FLOC 2018: FEDERATED LOGIC CONFERENCE 2018
Understanding Parameters of Deductive Verification: An Empirical Investigation of KeY

Authors: Alexander Knüppel, Thomas Thüm, Carsten Pardylla and Ina Schaefer

Paper Information

Title:Understanding Parameters of Deductive Verification: An Empirical Investigation of KeY
Authors:Alexander Knüppel, Thomas Thüm, Carsten Pardylla and Ina Schaefer
Proceedings:ITP Papers
Editors: Jeremy Avigad and Assia Mahboubi
Keywords:Deductive verification, Design by contract, Formal methods, Theorem proving, KeY, Control parameters, Automated reasoning
Abstract:

ABSTRACT. As formal verification of software systems is a complex task comprising many algorithms and heuristics, modern theorem provers offer numerous parameters that are to be selected by a user to control how a piece of software is verified. Evidently, the number of parameters even increases with each new release. One challenge is that default parameters are often insufficient to close proofs automatically and are not optimal in terms of verification effort. The verification phase becomes hardly accessible for non-experts, who typically must follow a time-consuming trial-and-error strategy to choose the right parameters for even trivial pieces of software.
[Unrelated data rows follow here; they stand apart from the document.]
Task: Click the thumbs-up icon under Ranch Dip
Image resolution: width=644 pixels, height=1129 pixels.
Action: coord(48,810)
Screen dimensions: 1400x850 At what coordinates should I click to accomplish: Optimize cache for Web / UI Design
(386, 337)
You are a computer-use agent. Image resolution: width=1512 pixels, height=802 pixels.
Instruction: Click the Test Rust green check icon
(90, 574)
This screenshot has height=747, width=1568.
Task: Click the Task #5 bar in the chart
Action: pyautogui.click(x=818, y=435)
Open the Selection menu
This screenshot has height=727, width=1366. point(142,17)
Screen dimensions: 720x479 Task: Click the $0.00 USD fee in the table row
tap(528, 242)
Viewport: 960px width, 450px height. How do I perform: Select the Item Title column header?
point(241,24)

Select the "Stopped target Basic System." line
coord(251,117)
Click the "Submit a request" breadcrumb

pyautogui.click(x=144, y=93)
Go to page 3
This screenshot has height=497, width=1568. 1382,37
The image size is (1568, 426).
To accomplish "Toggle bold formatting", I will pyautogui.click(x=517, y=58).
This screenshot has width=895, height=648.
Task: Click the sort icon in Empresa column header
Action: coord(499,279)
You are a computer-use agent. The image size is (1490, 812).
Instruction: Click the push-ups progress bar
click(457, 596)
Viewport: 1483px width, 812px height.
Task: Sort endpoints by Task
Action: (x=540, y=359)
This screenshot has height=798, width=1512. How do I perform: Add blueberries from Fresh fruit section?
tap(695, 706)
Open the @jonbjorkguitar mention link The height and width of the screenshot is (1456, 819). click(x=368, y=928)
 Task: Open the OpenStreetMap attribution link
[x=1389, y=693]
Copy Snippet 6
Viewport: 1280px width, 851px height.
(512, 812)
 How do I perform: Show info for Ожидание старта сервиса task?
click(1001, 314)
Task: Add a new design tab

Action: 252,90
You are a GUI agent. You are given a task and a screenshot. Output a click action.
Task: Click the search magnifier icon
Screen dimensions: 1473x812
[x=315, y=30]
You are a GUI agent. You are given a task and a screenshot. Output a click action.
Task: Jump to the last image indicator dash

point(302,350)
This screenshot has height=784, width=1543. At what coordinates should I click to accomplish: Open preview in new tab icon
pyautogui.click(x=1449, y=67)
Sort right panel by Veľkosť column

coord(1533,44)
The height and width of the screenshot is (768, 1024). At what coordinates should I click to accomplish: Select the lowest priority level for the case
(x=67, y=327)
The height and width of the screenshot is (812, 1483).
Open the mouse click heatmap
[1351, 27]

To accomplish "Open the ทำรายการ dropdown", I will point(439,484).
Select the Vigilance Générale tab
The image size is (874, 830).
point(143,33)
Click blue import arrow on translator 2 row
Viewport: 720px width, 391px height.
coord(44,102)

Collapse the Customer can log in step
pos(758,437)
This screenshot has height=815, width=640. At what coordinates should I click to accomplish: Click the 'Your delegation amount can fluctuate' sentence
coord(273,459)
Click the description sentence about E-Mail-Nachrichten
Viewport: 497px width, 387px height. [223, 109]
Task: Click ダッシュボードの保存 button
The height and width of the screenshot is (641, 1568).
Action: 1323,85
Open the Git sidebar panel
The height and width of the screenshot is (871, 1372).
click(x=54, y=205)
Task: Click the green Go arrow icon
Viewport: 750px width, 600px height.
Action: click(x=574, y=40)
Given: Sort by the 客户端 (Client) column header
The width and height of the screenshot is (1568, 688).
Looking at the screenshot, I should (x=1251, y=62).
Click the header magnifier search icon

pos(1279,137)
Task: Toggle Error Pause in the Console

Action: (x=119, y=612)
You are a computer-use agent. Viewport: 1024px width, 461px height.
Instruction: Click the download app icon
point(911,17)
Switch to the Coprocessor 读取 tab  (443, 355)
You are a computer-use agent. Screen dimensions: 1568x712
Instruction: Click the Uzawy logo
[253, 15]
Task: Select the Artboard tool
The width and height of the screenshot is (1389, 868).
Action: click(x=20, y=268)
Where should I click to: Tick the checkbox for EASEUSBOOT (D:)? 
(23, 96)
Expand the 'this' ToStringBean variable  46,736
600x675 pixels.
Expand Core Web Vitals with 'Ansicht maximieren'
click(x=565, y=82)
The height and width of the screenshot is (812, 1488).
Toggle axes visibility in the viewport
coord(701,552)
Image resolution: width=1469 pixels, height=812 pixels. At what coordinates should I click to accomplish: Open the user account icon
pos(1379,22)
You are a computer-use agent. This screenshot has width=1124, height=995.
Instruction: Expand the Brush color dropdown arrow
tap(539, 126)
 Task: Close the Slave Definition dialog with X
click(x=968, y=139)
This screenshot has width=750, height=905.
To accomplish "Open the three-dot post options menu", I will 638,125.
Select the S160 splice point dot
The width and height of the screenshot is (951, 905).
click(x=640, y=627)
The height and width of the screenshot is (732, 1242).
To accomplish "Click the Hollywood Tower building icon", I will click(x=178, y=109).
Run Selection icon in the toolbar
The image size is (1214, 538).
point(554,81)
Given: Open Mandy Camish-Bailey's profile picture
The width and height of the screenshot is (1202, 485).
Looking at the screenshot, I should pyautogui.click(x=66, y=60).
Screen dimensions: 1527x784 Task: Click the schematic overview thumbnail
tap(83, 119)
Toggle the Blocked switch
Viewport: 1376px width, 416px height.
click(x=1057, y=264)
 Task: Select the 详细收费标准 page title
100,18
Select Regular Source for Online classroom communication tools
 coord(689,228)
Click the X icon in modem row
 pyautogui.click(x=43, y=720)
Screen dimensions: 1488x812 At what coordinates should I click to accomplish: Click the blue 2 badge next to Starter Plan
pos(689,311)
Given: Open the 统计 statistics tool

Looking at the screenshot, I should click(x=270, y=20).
To aid users of deductive verification, we apply machine learning techniques to empirically investigate which parameters and combinations thereof impair or improve provability and verification effort. We exemplify our procedure on the deductive verification system KeY 2.6.1 and formulate 38 hypotheses of which only two have been invalidated. We identified parameters that portrait a trade-off between high provability and low verification effort, enabling the possibility to prioritize the selection of a parameter for either direction. Our insights give tool builders a better understanding of their control parameters and constitute a stepping stone towards automated deductive verification and better applicability of verification tools for non-experts.